> [Material shown]:
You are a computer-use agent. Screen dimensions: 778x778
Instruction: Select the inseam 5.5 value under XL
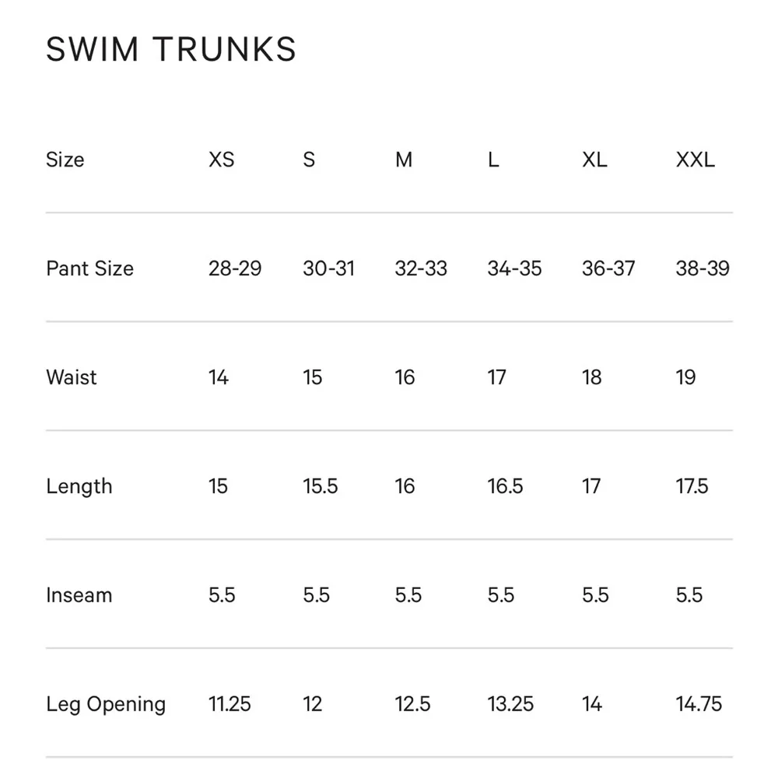[x=595, y=595]
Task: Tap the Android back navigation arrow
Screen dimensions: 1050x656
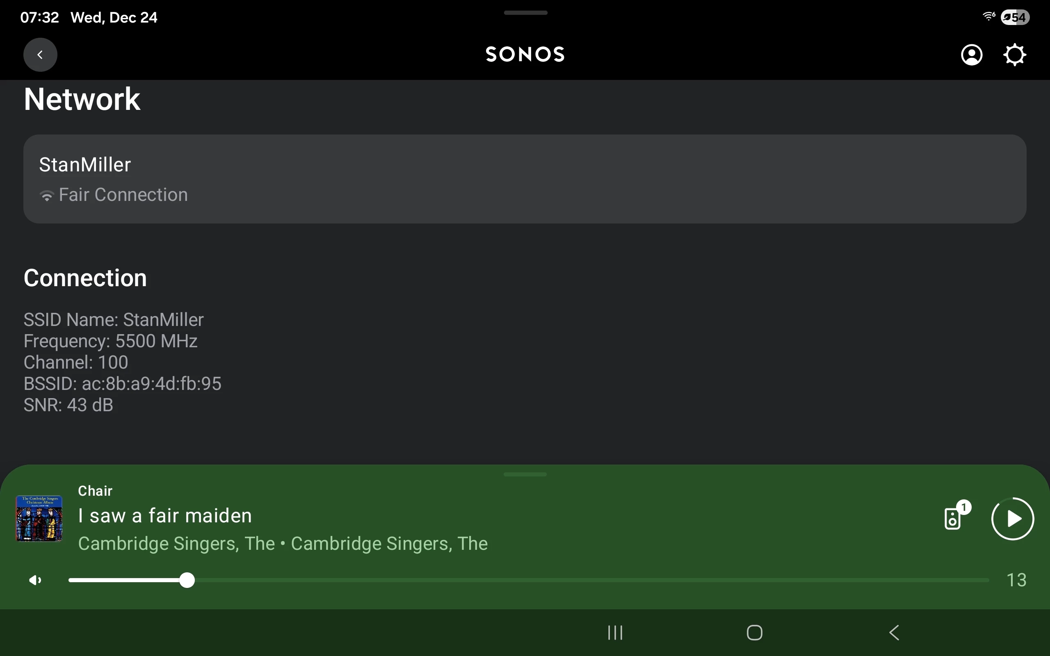Action: (x=894, y=633)
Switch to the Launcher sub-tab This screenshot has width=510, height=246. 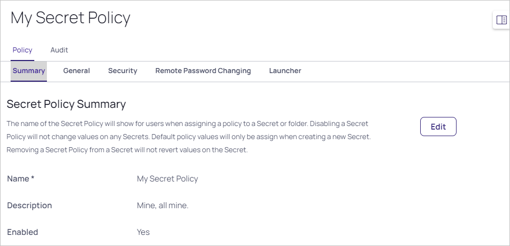click(x=285, y=71)
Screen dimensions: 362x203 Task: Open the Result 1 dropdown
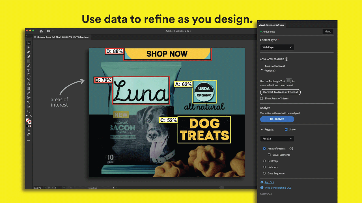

> [Your objective]: Which lines of the listing contain the word "Task"? Copy each of them.

> [Answer box]:
Task: Tap the Android back navigation arrow
Screen dimensions: 362x203 Task: Open the Result 1 dropdown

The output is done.